Mutual effects of fine particulate matter, nitrogen dioxide, and fireworks on cause-specific acute cardiovascular mortality: A case-crossover study in communities affected by aircraft noise

Ambient air pollution is the leading cause of environmental mortality and morbidity worldwide. However, the individual contributions to acute mortality of traffic-related air pollutants such as nitrogen dioxide (NO2) and fine particulate matter (PM2.5) are still debated. We conducted a time-stratified case-crossover study for a population located around Zurich airport in Switzerland, including 24,886 adult cardiovascular deaths from the Swiss National Cohort. We estimated the risk of cause-specific cardiovascular mortality associated with daily NO2 and PM2.5 concentrations at home using distributed lag models up to 7 days preceding death, adjusted for daily temperature, precipitation, acute night-time aircraft noise, firework celebrations, and holidays. Cardiovascular mortality was associated with NO2, whereas the association with PM2.5 disappeared upon adjustment for NO2. The strongest association was observed between NO2 and ischemic stroke mortality (odds ratio = 1.55 per 10 mu g/m(3), 95% confidence intervals = 1.20-2.00). Cause-specific mortality analyses showed differences in terms of delayed effect: odds ratios were highest at 1-3 days after exposure for most outcomes but at lags of 3-5 days for heart failure. Individual vulnerabilities to NO2 associated cardiovascular mortality also varied by cause of death, possibly highlighting the role of different behaviours and risk factors in the most susceptible groups.
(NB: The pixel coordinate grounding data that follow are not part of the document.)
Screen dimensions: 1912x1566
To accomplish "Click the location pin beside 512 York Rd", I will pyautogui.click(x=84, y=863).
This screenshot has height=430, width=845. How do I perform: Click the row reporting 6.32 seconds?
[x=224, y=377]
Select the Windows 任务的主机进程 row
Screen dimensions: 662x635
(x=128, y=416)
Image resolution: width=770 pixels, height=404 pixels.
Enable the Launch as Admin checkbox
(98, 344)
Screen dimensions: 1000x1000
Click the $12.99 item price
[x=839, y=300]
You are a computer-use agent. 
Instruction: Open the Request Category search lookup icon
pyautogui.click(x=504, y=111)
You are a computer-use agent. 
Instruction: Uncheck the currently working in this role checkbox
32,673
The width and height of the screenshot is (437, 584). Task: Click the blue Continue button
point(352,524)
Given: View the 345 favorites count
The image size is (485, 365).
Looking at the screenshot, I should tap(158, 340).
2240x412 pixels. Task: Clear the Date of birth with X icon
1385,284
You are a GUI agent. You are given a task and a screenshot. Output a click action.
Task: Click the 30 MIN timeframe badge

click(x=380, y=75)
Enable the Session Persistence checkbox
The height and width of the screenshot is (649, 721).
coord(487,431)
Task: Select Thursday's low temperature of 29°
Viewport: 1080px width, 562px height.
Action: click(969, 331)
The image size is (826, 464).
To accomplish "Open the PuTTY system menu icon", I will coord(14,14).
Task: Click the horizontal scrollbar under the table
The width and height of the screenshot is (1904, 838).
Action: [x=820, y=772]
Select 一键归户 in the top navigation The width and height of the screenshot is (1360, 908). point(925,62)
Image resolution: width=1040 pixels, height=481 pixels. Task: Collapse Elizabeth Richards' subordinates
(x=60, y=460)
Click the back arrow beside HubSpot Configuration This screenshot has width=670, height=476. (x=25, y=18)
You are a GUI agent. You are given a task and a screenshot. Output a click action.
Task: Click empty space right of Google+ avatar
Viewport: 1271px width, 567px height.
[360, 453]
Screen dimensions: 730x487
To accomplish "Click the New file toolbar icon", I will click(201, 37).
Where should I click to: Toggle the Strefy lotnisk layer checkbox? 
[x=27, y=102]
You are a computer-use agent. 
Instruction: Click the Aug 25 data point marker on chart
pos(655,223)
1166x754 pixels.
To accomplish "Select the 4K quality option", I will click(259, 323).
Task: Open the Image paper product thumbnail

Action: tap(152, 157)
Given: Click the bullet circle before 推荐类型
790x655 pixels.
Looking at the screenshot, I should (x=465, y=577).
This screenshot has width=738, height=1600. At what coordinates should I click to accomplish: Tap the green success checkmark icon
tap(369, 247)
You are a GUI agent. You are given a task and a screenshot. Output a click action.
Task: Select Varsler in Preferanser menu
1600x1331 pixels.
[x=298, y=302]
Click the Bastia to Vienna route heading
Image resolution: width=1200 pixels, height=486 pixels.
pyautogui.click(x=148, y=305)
The risk of cardiovascular mortality was also increased on firework days and after public holidays, independent from NO2 and PM2.5 concentrations. This study confirms the association between ambient NO2, as a marker for primary emissions, and acute cardiovascular mortality in a specific setting around a major airport. Future research should clarify the role of additional air pollutants including ultra-fine particles on cardiovascular diseases to inform most efficient control measures.